The problem: Present every line of the entries below as a Markdown table with the columns Row and Entry line, numbering the rows in order. Leave out blank lines.

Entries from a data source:
• • • • •

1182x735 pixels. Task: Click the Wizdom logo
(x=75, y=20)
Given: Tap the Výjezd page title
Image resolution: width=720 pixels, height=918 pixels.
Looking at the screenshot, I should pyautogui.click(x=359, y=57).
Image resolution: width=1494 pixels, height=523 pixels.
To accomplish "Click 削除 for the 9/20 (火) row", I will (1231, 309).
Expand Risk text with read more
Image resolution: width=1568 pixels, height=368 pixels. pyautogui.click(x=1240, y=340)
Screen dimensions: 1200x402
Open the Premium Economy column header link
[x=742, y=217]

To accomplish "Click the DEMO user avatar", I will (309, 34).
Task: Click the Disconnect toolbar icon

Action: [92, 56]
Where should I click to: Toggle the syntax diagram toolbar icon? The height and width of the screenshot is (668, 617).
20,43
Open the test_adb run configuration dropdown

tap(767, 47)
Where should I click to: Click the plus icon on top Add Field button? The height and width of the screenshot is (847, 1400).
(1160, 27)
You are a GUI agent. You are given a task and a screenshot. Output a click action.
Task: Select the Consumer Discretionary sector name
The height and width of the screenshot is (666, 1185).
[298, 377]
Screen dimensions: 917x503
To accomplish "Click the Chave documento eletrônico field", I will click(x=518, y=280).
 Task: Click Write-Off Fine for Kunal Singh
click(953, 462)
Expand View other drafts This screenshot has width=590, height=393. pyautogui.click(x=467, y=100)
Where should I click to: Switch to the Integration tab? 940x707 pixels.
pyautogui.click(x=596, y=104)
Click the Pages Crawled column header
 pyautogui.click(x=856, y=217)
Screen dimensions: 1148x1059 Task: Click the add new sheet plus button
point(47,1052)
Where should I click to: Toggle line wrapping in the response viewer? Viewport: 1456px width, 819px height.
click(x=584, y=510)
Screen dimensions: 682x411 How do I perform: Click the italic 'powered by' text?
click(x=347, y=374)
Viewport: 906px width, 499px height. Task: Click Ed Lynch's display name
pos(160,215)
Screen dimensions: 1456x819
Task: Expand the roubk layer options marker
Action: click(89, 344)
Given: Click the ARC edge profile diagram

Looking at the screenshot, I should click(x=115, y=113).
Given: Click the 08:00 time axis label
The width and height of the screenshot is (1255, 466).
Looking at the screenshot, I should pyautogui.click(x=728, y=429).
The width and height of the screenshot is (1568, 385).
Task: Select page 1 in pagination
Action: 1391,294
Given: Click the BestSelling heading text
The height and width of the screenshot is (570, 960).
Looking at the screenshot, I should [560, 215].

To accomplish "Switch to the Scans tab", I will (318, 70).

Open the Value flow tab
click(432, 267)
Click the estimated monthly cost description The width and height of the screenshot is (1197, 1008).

• • • • •

Exercise response:
| Row | Entry line |
|---|---|
| 1 | 1182x735 pixels. Task: Click the Wizdom logo |
| 2 | (x=75, y=20) |
| 3 | Given: Tap the Výjezd page title |
| 4 | Image resolution: width=720 pixels, height=918 pixels. |
| 5 | Looking at the screenshot, I should pyautogui.click(x=359, y=57). |
| 6 | Image resolution: width=1494 pixels, height=523 pixels. |
| 7 | To accomplish "Click 削除 for the 9/20 (火) row", I will (1231, 309). |
| 8 | Expand Risk text with read more |
| 9 | Image resolution: width=1568 pixels, height=368 pixels. pyautogui.click(x=1240, y=340) |
| 10 | Screen dimensions: 1200x402 |
| 11 | Open the Premium Economy column header link |
| 12 | [x=742, y=217] |
| 13 | To accomplish "Click the DEMO user avatar", I will (309, 34). |
| 14 | Task: Click the Disconnect toolbar icon |
| 15 | Action: [92, 56] |
| 16 | Where should I click to: Toggle the syntax diagram toolbar icon? The height and width of the screenshot is (668, 617). |
| 17 | 20,43 |
| 18 | Open the test_adb run configuration dropdown |
| 19 | tap(767, 47) |
| 20 | Where should I click to: Click the plus icon on top Add Field button? The height and width of the screenshot is (847, 1400). |
| 21 | (1160, 27) |
| 22 | You are a GUI agent. You are given a task and a screenshot. Output a click action. |
| 23 | Task: Select the Consumer Discretionary sector name |
| 24 | The height and width of the screenshot is (666, 1185). |
| 25 | [298, 377] |
| 26 | Screen dimensions: 917x503 |
| 27 | To accomplish "Click the Chave documento eletrônico field", I will click(x=518, y=280). |
| 28 |  Task: Click Write-Off Fine for Kunal Singh |
| 29 | click(953, 462) |
| 30 | Expand View other drafts This screenshot has width=590, height=393. pyautogui.click(x=467, y=100) |
| 31 | Where should I click to: Switch to the Integration tab? 940x707 pixels. |
| 32 | pyautogui.click(x=596, y=104) |
| 33 | Click the Pages Crawled column header |
| 34 |  pyautogui.click(x=856, y=217) |
| 35 | Screen dimensions: 1148x1059 Task: Click the add new sheet plus button |
| 36 | point(47,1052) |
| 37 | Where should I click to: Toggle line wrapping in the response viewer? Viewport: 1456px width, 819px height. |
| 38 | click(x=584, y=510) |
| 39 | Screen dimensions: 682x411 How do I perform: Click the italic 'powered by' text? |
| 40 | click(x=347, y=374) |
| 41 | Viewport: 906px width, 499px height. Task: Click Ed Lynch's display name |
| 42 | pos(160,215) |
| 43 | Screen dimensions: 1456x819 |
| 44 | Task: Expand the roubk layer options marker |
| 45 | Action: click(89, 344) |
| 46 | Given: Click the ARC edge profile diagram |
| 47 | Looking at the screenshot, I should click(x=115, y=113). |
| 48 | Given: Click the 08:00 time axis label |
| 49 | The width and height of the screenshot is (1255, 466). |
| 50 | Looking at the screenshot, I should pyautogui.click(x=728, y=429). |
| 51 | The width and height of the screenshot is (1568, 385). |
| 52 | Task: Select page 1 in pagination |
| 53 | Action: 1391,294 |
| 54 | Given: Click the BestSelling heading text |
| 55 | The height and width of the screenshot is (570, 960). |
| 56 | Looking at the screenshot, I should [560, 215]. |
| 57 | To accomplish "Switch to the Scans tab", I will (318, 70). |
| 58 | Open the Value flow tab |
| 59 | click(432, 267) |
| 60 | Click the estimated monthly cost description The width and height of the screenshot is (1197, 1008). |